Jakarta – Pedagang warteg di Jakarta mengungkapkan keresahan mereka terhadap dampak aturan Kawasan Tanpa Rokok (KTR) yang diterapkan oleh pemerintah. Aturan ini bertujuan untuk menciptakan lingkungan yang lebih sehat dengan membatasi area merokok, tetapi pedagang merasa bahwa kebijakan tersebut justru memberikan beban tambahan bagi mereka.
KTR yang mulai berlaku sejak bulan lalu mengharuskan tempat makan dan area publik lainnya untuk melarang perokok. Pedagang warteg melaporkan bahwa pengunjung yang biasanya datang untuk menikmati makanan kini berkurang, karena beberapa dari mereka merupakan perokok aktif. Dengan berkurangnya jumlah pelanggan, banyak warteg yang mulai mengalami penurunan pendapatan secara signifikan.
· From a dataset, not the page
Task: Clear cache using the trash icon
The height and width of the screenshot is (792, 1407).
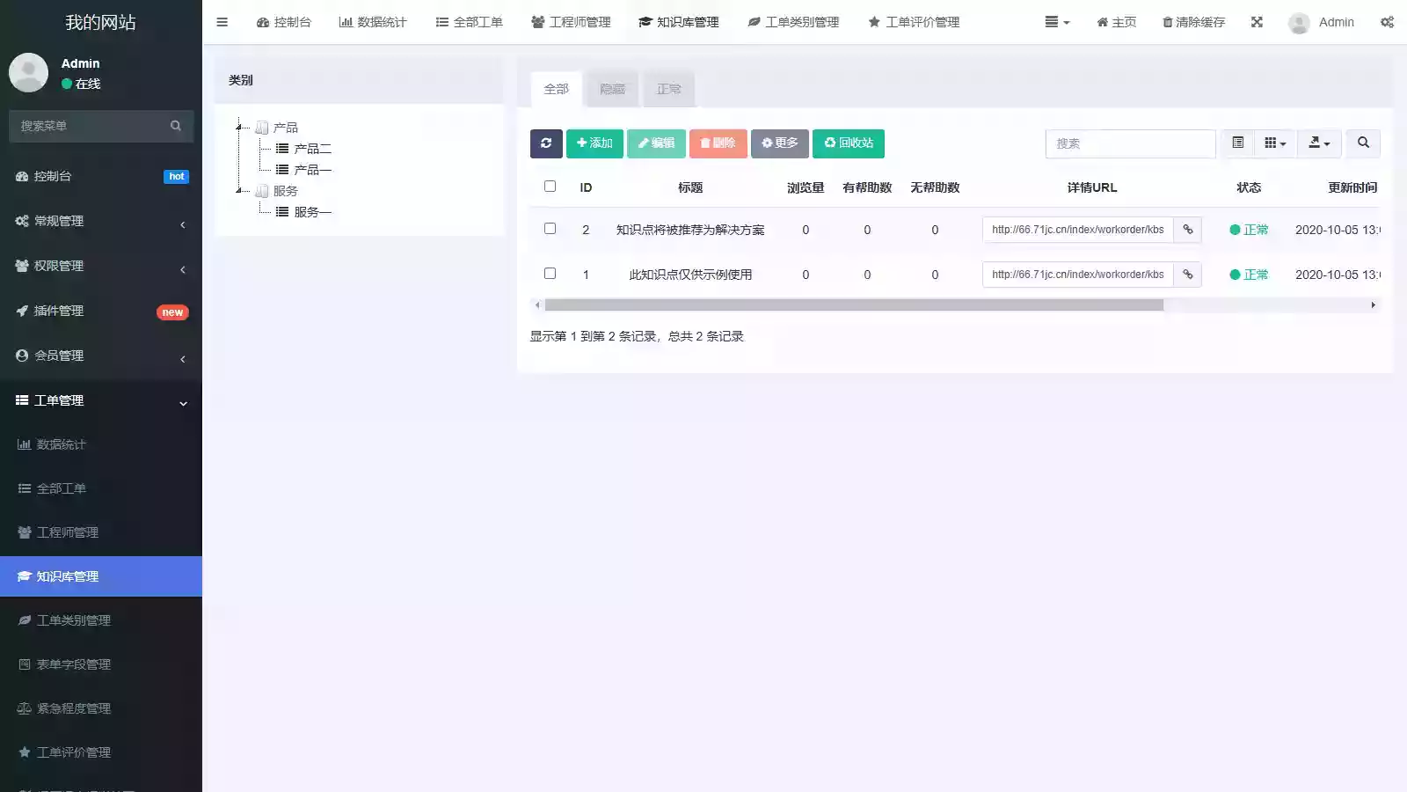Action: [x=1192, y=22]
Salah satu pedagang warteg di daerah Jakarta Selatan, Siti (35), mengatakan bahwa dengan adanya aturan ini, mereka terpaksa mencari cara baru untuk menarik pelanggan. Ia mengaku tidak menyangka dampak dari kebijakan ini akan begitu besar. “Kami berharap pemerintah dapat mempertimbangkan ulang kebijakan ini, atau memberikan solusi alternatif agar kami tetap bisa berjualan dengan baik,” ujarnya.
Kondisi ini juga membuat pedagang lain di wilayah tersebut bersatu untuk mengajukan permohonan agar pemerintah dapat melakukan evaluasi terhadap penerapan KTR. Mereka berharap agar pemerintah dapat mendengarkan keluhan mereka dan menciptakan kebijakan yang lebih inklusif, yang memperhatikan keberlangsungan usaha kecil seperti warteg.
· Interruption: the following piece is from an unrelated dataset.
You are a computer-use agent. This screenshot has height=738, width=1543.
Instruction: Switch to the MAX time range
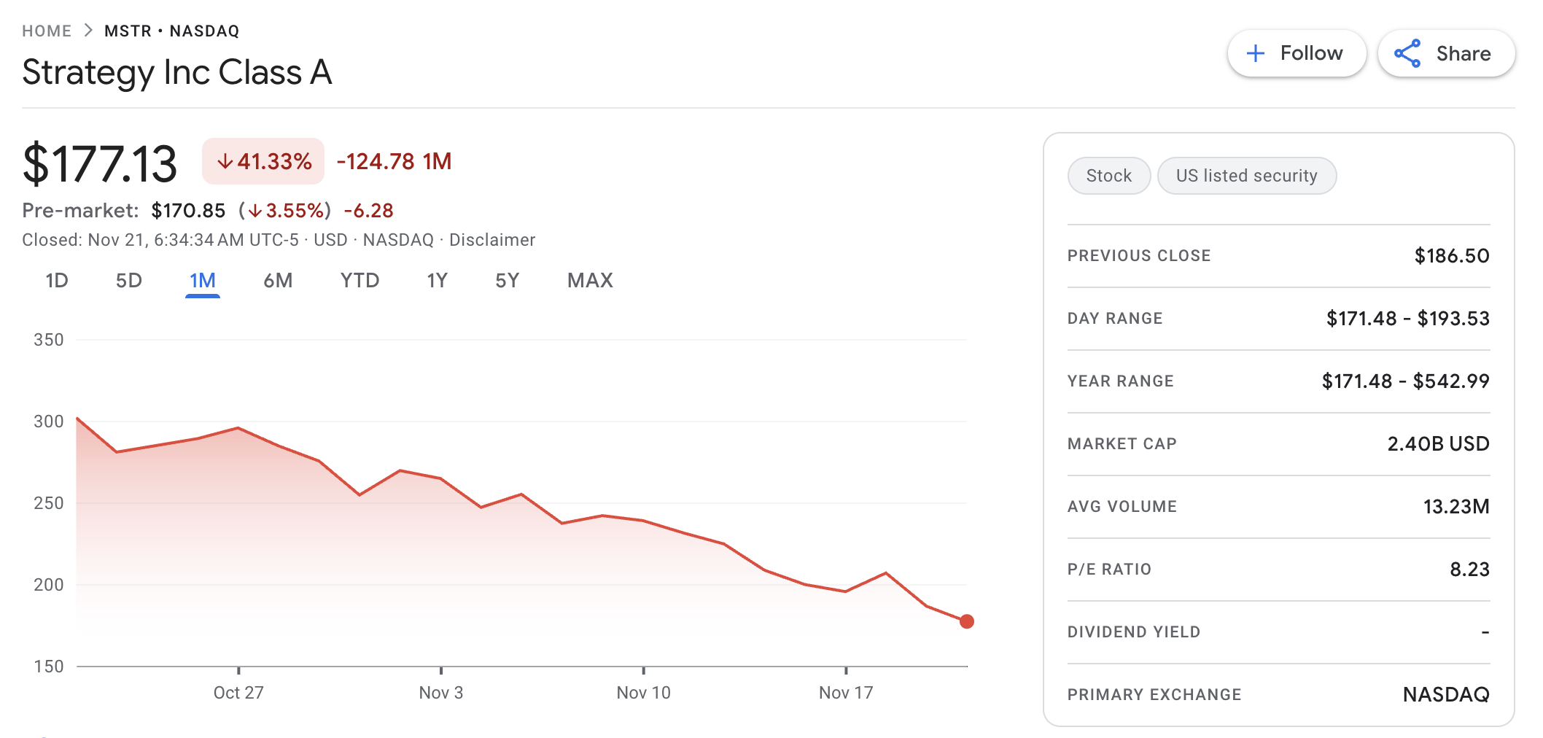point(590,280)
Melalui forum komunikasi yang dibentuk, para pedagang berencana untuk menyampaikan langsung kepada pemerintah mengenai dampak buruk yang mereka alami. Mereka percaya bahwa dengan dialog terbuka, solusi yang lebih baik dapat ditemukan untuk mendukung kesehatan masyarakat tanpa merugikan penghidupan pedagang kecil.